4. Discuss Company Policies and Best Practices

Fourth, provide training on the company’s policies and best practices for handling personal information, such as how to encrypt files and “clean desk” practices.

5. Create A Step-By-Step Process

Lastly, provide a step-by-step process on what to do if an employee feels personal data has been mis-handled and a potential incident has occurred. In this step, it’s important to find a balance between making an employee feel comfortable enough to report a potential incident and fear of being disciplined.

Related: CCPA and GDPR Compliance for IT Systems

Consumer Privacy Awareness

Some privacy and data protection regulations require organizations to provide privacy and data protection information resources on their consumer-facing websites. Other resources are optional but can provide consumers with a positive experience by knowing that their personal information is safe from exposure and breaches.

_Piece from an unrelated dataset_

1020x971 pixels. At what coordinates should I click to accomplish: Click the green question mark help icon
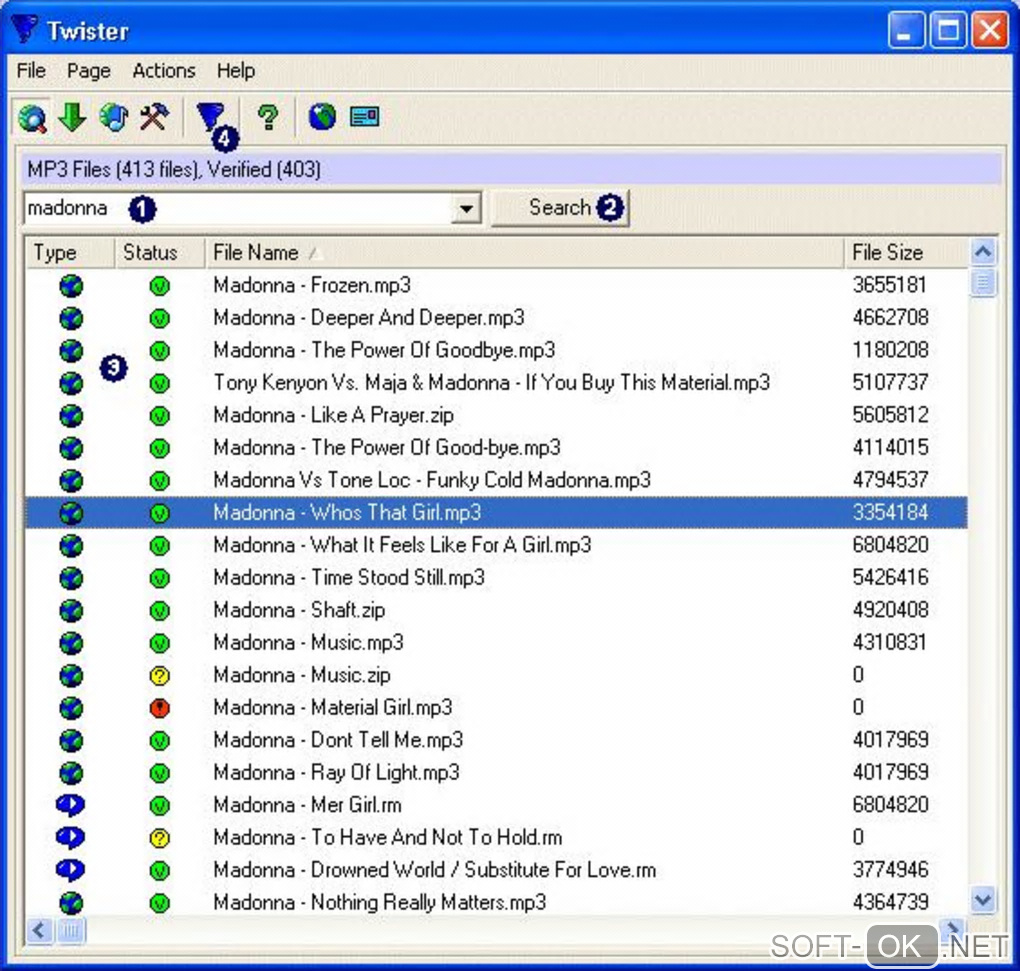tap(266, 118)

A privacy policy on an organization’s website should be easily accessible and understandable.  This policy should be written in plain language and located in a clear position on the website. These are just two (of many) of the GDPR requirements for organizational privacy policies.

Related: 6 Security Controls You Need For General Data Protection Regulation (GDPR)

Other resources that may not be required by regulation may help customers understand their privacy rights or further understand the privacy policy. This can be accomplished through informational videos or blogs about privacy, personal data, data protection, breaches, etc.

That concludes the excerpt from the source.